Tiny Bites

big bowl pomegranate

The bowl of little red jewels caught the light, the reward for nearly a half an hour of preparation. Pomegranates require patience. Once scored you can peel back the tough outer layer and begin to use your hands as claws pulling sections apart. Submerging the whole fruit under water, you can delicately loosen the gems from their white pith moorings and let them sink gently to the bottom of the bowl. Some will fall easily without bursting. Some will require finesse, like wiggling a baby tooth loose from pink-red gums. Some arils will split under too much pressure or when they catch the edge of your nail, but there are thousands upon thousands left to pick from. Like fish eggs, we assume so many are created because inevitably so many will be lost along the way. The whole lot is drained though a fine mesh, and the work continues picking out the blemished and the burst, rescuing the ones that need the last bits of white scraped off their bottoms. Then they are ready to eat.

I worried about this Thanksgiving. My body is dysfunctional in that way that means specialist doctors with extensive waitlists, daily confusion as to what healthy can look like for me, the possibility that something is very wrong or that no one will really know what the problem is. Until the cause of that dysfunction is uncovered, most of the canon of holiday food is actively dangerous to me if I lose my inhibitions and eat too much. Candied sweet potatoes and stuffing, mashed potatoes and cranberry sauce, cocktails and pecan pie are only safe for me in .01 parts per million, like arsenic. Turkey and green beans are acceptable. I worried about how empty and sparse my plate would look. That that emptiness might feel so much like sadness, or grief.

I worried that all the time it takes to make all these things, the hours and hours of peeling and mashing and sautéing would feel like masochism. Like deprivation. Like resentment of the people I love for being able to enjoy these things when I couldn’t. I worried that my love of cooking was purely selfish and greedy, that I was able to indulge my gluttony by it, but didn’t enjoy serving other people no matter how much I care for them.

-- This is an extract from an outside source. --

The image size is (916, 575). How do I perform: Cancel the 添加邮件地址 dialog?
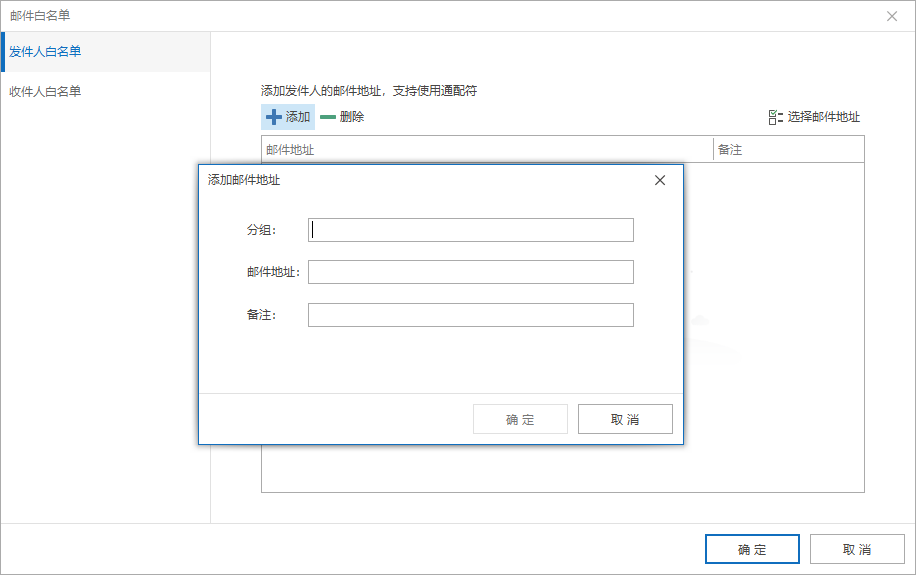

Worse yet, I worried that my family would be able to see the sadness and selfishness flash across my face. The twin commandments I placed on myself, to be truthful and to be loving, were going to be compromised either one way or another. I didn’t want to lie, nor did I want to pout in envy, and I was quite convinced that at least one would be unavoidable.

As I worked through the process of freeing the pomegranate arils with my oldest son, as I shopped and cooked and cooked and cooked, I was happily surprised that I didn’t feel unhappy at all. The work was as satisfying as it had always been. I felt happy to make, and make, and make without hope of more than a mouthful of each treat. Without the expectation of tangible reward. And I was absolutely relieved to find out that I could be content that my loved ones could have something I couldn’t. The frustration I anticipated in myself dissolved before it materialized.

I had a beautifully happy Thanksgiving, where I got to find out that I still love cooking, I still love my friends and family more than my gluttony, I still can enjoy life with just a taste of this or that, I can be more than my self-pity.

Persephone, the goddess of springtime, spends part of each year as the Queen of the Underworld. We have one month of winter for each pomegranate seed she ate while in the keep of Hades, her kidnapper. As I allowed myself just a few arils out of the thousands we harvested for Thanksgiving, I let the juice burst into my mouth one by one. I was happy with my few, and thought ruefully that four months of winter was more than enough. Too many pomegranate seeds and spring might never come again. But the temptation to have at least a few is too much to pass up altogether, especially when winter, in all its coziness and closeness, is pretty wonderful.